Chapter 2: What to modulate and trigger

This chapter is more a systematic list of documented examples than a recipe of how to set up a complete patch. The aspects of setting up whole (finished) patches are dealt with in chapters 3 and 4. But making music (any kind and with any kind of “toys”) needs a good knowledge of the instrument. […]

This chapter is more a systematic list of documented examples than a recipe of how to set up a complete patch. The aspects of setting up whole (finished) patches are dealt with in chapters 3 and 4. But making music (any kind and with any kind of “toys”) needs a good knowledge of the instrument. And getting inspiration, getting ideas, realizing ideas etc. needs the experience of what the instrument (and even only a certain part of it) is capable of.

I ́m not going to write about modulators as modulating targets. This aspect is dealt with in chapter 1, and I think I thrashed this matter out quite comprehensively.

One last remark before we start: it is inevitable that there will be thematic overlaps with the subjects of chapters 3 and 4 here and there in this chapter 2. Generative music is a complex matter, and quite often it is necessary to look at the same subject from different angles.

Chapter 2.1: Pitch

Of course we can modulate pitch, and simply patching and LFO or another modulation source in the 1V/Oct jack of a VCO can hardly be a matter of this book. But what about patching the modulation source through a quantizer to the VCO and not through a quantizer at the same time, and let a Bernoulli gate decide if we hear the quantized version or the other one, which is not quantized to a certain scale.

The result will be a melody in a certain scale with some “foreign” notes here and there, which don ́t belong to this scale (nor to any other scale except for microtonal ones sometimes). The preset “pitchmod_1.vcv” shows the patch according to the graphic above.

If I want the notes generated by the LFO-VCA-Quantizer chain to be shaped by an envelope (e.g. in case I wanted plucked notes), but the the other pitches, which are not quantized, shall go unshaped, I simply add two VCAs, one of which being modulated by an envelope, the other by the Bernoulli gate (the output for the non-quantized pitches). The gate for the envelope I take from the quantizer. I plug the VCAs into two different channels of a mixer, and let the channel of the quantized notes switch on and off the Bernoulli gate (the other output).

If we want e.g. the non-quantized pitch glitches to be shorter than the quantized melody, we can introduce a third functional group to the patch: a second clock LFO for the Bernoulli gate and a CV mixer. The second clock LGO runs at a higher frequency, its square wave cycle is shorter therefore. The “old” slower running LFO shall be patched to channel 1 of the added mixer, and the faster “new” clock LFO shall be patched to mixer channel 2. The output of the Bernoulli gate, which opens the doors for the pitch glitch is patched to the CV input of channel 2 (the faster LFO), and the output of the Bernoulli gate, which opens the doors for the quantized melody is patched to the CV input of channel 1 (the slower LFO).
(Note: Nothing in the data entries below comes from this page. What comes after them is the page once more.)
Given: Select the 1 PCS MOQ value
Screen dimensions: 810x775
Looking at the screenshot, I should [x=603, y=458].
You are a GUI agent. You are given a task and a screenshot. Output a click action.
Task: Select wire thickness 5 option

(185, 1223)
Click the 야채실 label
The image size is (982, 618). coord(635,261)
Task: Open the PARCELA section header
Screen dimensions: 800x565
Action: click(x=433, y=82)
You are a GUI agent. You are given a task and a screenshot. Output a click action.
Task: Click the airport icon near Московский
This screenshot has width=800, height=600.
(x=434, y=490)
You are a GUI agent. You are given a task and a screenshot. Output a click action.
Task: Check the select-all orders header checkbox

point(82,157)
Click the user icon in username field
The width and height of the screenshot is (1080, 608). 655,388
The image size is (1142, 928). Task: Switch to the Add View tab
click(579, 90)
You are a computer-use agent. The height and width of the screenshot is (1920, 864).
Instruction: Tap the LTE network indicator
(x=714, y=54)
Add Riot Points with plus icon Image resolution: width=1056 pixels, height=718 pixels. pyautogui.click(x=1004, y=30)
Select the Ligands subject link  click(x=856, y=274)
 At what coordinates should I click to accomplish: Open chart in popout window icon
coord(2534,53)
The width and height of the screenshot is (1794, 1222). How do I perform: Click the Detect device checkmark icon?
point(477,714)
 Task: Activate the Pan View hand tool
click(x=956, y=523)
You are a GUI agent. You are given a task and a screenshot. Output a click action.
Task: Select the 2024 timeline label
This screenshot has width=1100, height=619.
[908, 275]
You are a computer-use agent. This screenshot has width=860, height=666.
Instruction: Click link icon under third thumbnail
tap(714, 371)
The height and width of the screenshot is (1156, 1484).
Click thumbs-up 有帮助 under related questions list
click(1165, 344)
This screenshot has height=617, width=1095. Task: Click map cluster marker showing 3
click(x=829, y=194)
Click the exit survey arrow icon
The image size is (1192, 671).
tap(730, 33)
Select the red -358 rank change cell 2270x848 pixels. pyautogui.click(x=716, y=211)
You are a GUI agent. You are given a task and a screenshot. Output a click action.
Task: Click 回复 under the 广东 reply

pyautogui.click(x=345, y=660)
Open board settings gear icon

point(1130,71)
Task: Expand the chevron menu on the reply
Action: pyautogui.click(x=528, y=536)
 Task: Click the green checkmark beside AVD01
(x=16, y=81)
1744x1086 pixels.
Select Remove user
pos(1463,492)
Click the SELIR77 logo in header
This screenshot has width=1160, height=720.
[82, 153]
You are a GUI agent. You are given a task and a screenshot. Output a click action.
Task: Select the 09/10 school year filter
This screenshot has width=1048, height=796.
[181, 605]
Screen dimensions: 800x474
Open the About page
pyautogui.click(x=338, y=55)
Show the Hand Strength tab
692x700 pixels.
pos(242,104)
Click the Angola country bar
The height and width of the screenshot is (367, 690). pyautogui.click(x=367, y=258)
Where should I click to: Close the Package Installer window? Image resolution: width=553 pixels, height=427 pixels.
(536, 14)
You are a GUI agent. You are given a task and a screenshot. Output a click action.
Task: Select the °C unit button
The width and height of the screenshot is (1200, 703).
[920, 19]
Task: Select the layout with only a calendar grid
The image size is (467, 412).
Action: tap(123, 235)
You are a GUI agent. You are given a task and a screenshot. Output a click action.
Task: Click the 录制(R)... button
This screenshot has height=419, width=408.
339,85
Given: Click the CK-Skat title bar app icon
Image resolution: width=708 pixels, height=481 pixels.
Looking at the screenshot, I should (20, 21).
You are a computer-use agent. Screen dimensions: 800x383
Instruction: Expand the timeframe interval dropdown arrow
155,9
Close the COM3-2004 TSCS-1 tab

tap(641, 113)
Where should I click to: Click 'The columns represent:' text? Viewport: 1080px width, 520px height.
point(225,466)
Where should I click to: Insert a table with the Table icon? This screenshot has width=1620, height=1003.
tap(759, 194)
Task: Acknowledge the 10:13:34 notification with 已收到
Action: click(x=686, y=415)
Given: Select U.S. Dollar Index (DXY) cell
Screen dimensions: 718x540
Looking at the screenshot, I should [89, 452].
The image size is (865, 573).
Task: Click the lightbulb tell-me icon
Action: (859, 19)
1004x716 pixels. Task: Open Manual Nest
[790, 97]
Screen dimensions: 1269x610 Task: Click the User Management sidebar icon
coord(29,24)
Always when the Bernoulli gate tosses a coin and opens its “quantized-melody output” it stays in that state for quite a time, because the next clock impulse doesn ́t come before the end of the (long) cycle of our “old” clock LFO. But when the coin toss falls to the other output (the glitchy one), it tosses the next coin quite fast, because the next clock signal comes fast (from the “new” and faster LFO).

Of course we can use patches like this to switch between different (regular) melody lines and a lot more. But let ́s look at another way to deal with pitch and melody now.

I use the triangle output and the square wave output of one and the same LFO to feed 2 quantizers with CV. The square wave cv is patched through an inverter module before I patch it into the second quantizer. The output of both quantizers are patched into a mixer, and the mixer outputs the combined signal into a VCO.

Always when the triangle wave sends an increasing CV the square wave is at high level, and the inverter sends a zero-level CV cancelling out the triangle wave. We get silence. But always when the triangle wave sends decreasing CV, the square wave is at low level, the inverter sends high level CV, and we hear the increasing part of the sequence.

The following graphic shows the patch, and the video behind the next link demonstrates it together with some variations.

Let ́s patch some more interesting variations based on this patch now. Patching a VCA (attenuator) between the right quantizer and the mixer input, and modulating this VCA with a second LFO at a higher frequency than the first LFO leads to short wa-wa effects during the rising phase of the sequence.

There are legions of variations imaginable, so only one more: introducing a second VCO, which gets its 1V/Oct CV directly from the first (left) quantizer, and sending the sound of one of the VCOs through a reverb and splitting the stereo channels between both VCOs leads to a quite interesting counter action between the two pitch developments.